- [ACTIONS TO TAKE]
• A. According to the Corbett challenge interview, what is a Corbett?
• B. Please continue the Corbett challenge interview from where it stops.

:: PASSAGE GIVEN ::

Will's Coldest Corbett Challenge

So what is a Corbett, how many have you ticked, and how many to go?

So far I have ticked up 111 Corbett summits out of 222. As of today, 21 January, I am exactly halfway! A Corbett is a summit with a spot height between 2,500ft and 3,000ft, with a minimum of 500ft prominence.

Why are you are inviting anyone and everyone to come and join you?

The idea is to share my love of long expeditions in my home country with other people, and in doing so motivate a few others to just get out there. I am also working towards my Winter Mountain Leader (WML) award and this is another chance to gain experience.

Why in winter?

I work freelance in the outdoors and the winter is mostly my quiet season. Also, I prefer the challenges of winter and the momentary rewards of light and spectacular scenery it brings with it.

WATCH: Spindrift and Snow: The WML training experience on BMC TV

Who's travelled the furthest to join you for a walk?

Of the people who have joined me so far, there have been several from London (you can get here overnight by sleeper), one from Leeds and one from York. Many people tend to find me when I get close to their home patch. It’s been great! So far 36 people have joined me, some for several days at a time.

Best Corbett so far, and why?

My favourite solo Corbett was Beinn an Lochain in Arrochar. It was massively loaded with fresh snow and had a superbly narrow ridge to clamber along. It felt unexpectedly epic. With people, it has to be Ben Ledi and Ben Vane, which we did over a very long day in deep snow. The weather was perfect and, after tracking through tough conditions, the summit sunset views were incredible.

How has the weather been in general?

Winter was my favourite day of the year. Ha ha! It has been pretty warm. I have been joking with my friends that my Coldest Corbett project should be re-named Most Temperate Corbett. The distinct lack of long-lasting snow has given me the chance to go quicker and easier underfoot, though, and this makes it easier to invite people to join me. I am, however, still crossing my fingers for a bit more snow.


Will enjoying the Scottish weather. Photo: Will Copestake

Best bit about doing this trip from your van?

Having enjoyed my previous long adventure in Scotland living out of a tent, I cannot express the added luxury of a small dry box to hide away in. Psychologically I am more prepared for what is ahead this time around and a good portion of this is down to the van. I feel genuinely restored each morning. Turning on the Tilley lamp gives a warm light and quite a lot of heat at the low low price of losing a little oxygen. It’s wonderful! 

Worst bit?

Living in a tin can full of farts! it smells pretty funky in there what with all the wet socks and boots. Lots of incense sticks help.

:::
:: RAW DATA ::

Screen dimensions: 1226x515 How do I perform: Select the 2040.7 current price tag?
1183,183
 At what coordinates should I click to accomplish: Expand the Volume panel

:::

- [RESPONSES BY TASK]
• A. A summit with a spot height between 2,500ft and 3,000ft and at least 500ft of prominence.

• B.
Will's Machair to Munro Challenge

You're no stranger to big trips, having sea kayaked and cycled around Scotland to climb all the Munros. Best bit about doing that trip?

The best bit of that journey, which lasted an entire year, was entirely resetting my routine. I had never before nor ever since been on a journey so long that I couldn’t imagine the end point. Because of this, I learnt to enjoy each day for what it really was and not focus solely on finishing. This is something I have since carried on into my day to day life and trips ever since.

Any scary moments?

Plenty of short events are tempting to mention. Nearly sinking in massive waves on the north coast, being missed by avalanches and getting lost in whiteouts on the Cairngorm Plateau spring to mind, but these are brief and at the time dealt with practically and progressively.

The scariest part of that trip was how it slowly ate away at my psychological state. At the time I cursed myself whenever I relented to a night in a hostel (about once a week in winter). I felt weak for it, for what in hindsight was no good reason. For three months I had recurring sleep paralysis dreams where I would wake unable to move, see figures and hear noises with a feeling of utter dread – that was the scariest part of a long trip alone.

WATCH: The Cairngorms in Winter: Moine Mhor on BMC TV

Best Munro, and why?

An Teallach. For me it always has been and always will be my favourite mountain. It has everything you want in a hill: an approach from the sea, an isolated peak, a long narrow ridge with options to scramble, its views are stunning and it is remote. A top quality day out for anyone wanting to do it.

I think your first adventures were with your father, can you tell us a bit about that, and how it's influenced your life?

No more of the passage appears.